Dirty Little Secrets

The overall corporate income tax was featured during the President’s SOTU address and by Republican circles.  I have mentioned that this particular rate isn’t even relevant anymore in posts and down thread comments because corporations here really don’t pay any where near the effective rate.

There are several reasons for this.  First, many of them now set up real or pseudo headquarters in tax and off shore banking havens like the Bahamas or Qatar and place a lot of their operations out of the reach of the IRS.  The second is the efficiency of lobbying efforts in getting them so many loopholes that most corporate revenues become exempt.  Despite this, corporations use public services and create social costs.  Social costs are those costs that the society gets to foot when corporations create problems they or their consumers can pass to the public.  A big example is smoking that creates incredible public health issues or pollution.  BP is definitely not taking care of the tab for its destruction down here and will most likely escape prosecution for costs the spill will continue to wreck on the environment, livings, and health of people and wildlife in the area.  Meanwhile, as an oil business, they are the beneficiary of many, many tax loopholes and direct subsidies.

I was glad to see some hard data–albeit anecdotal–on this phenomenon today in David Leonhardt’s op ed column in the NYT called ‘The Paradox of Corporate Taxes‘.  The narrative begins with the example of Carnival Cruises that has a special, extreme loophole that leaves the majority of its revenues untaxed while  it uses a number of public resources like services of the Coast Guard.  Corporations are cost minimizing and profit maximizing things.  They will employ an army of lobbyists and lawyers to help them. They even produce commercials that tout their environmental friendliness and their patriotism.  I always shake my head at the commercials of companies like GE and Boeing for whom competitive markets are imaginary and no bid government grants are major sources of revenues.  Yet, they act like they are burdened by taxes.

This is so untrue.

Carnival’s biggest government benefit of all may be the price it pays for many of those services. Over the last five years, the company has paid total corporate taxes — federal, state, local and foreign — equal to only 1.1 percent of its cumulative $11.3 billion in profits. Thanks to an obscure loophole in the tax code, Carnival can legally avoid most taxes.

It is an extreme case, but it’s hardly the only company that pays far less than the much-quoted federal corporate tax rate of 35 percent. Of the 500 big companies in the well-known Standard & Poor’s stock index, 115 paid a total corporate tax rate — both federal and otherwise — of less than 20 percent over the last five years, according to an analysis of company reports done for The New York Times by Capital IQ, a research firm. Thirty-nine of those companies paid a rate less than 10 percent.

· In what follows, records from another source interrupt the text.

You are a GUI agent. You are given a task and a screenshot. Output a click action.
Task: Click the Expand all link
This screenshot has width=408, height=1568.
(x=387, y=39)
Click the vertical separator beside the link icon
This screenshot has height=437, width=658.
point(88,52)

President Obama indicated that he was willing to simplify the Corporate Tax Code and lower the overall Tax Rate for corporations.  In exchange, he asked Congress to remove all the pork, breaks, and exclusions they’ve granted many businesses–including ones that really don’t need it like the Oil Industry–over the years.  I doubt we’ll see any moves on the latter.  My fear is that will only see movement on the former thus cementing the de-funding of government by the by the very people who benefit from government largess. Many study shows that far more rich and upper middle class Americans and American Businesses use public services and public assets than the poor and working class.  After all, who uses the roads, the airways, the universities, the grants and loans, and the many tax loopholes?

While the official corporate tax rate is among the highest of developing countries, the effective rate is among the lowest of the countries that actually have economies that don’t function as tax havens or off shoring banking centers.  Even Republican economists will pony up that data.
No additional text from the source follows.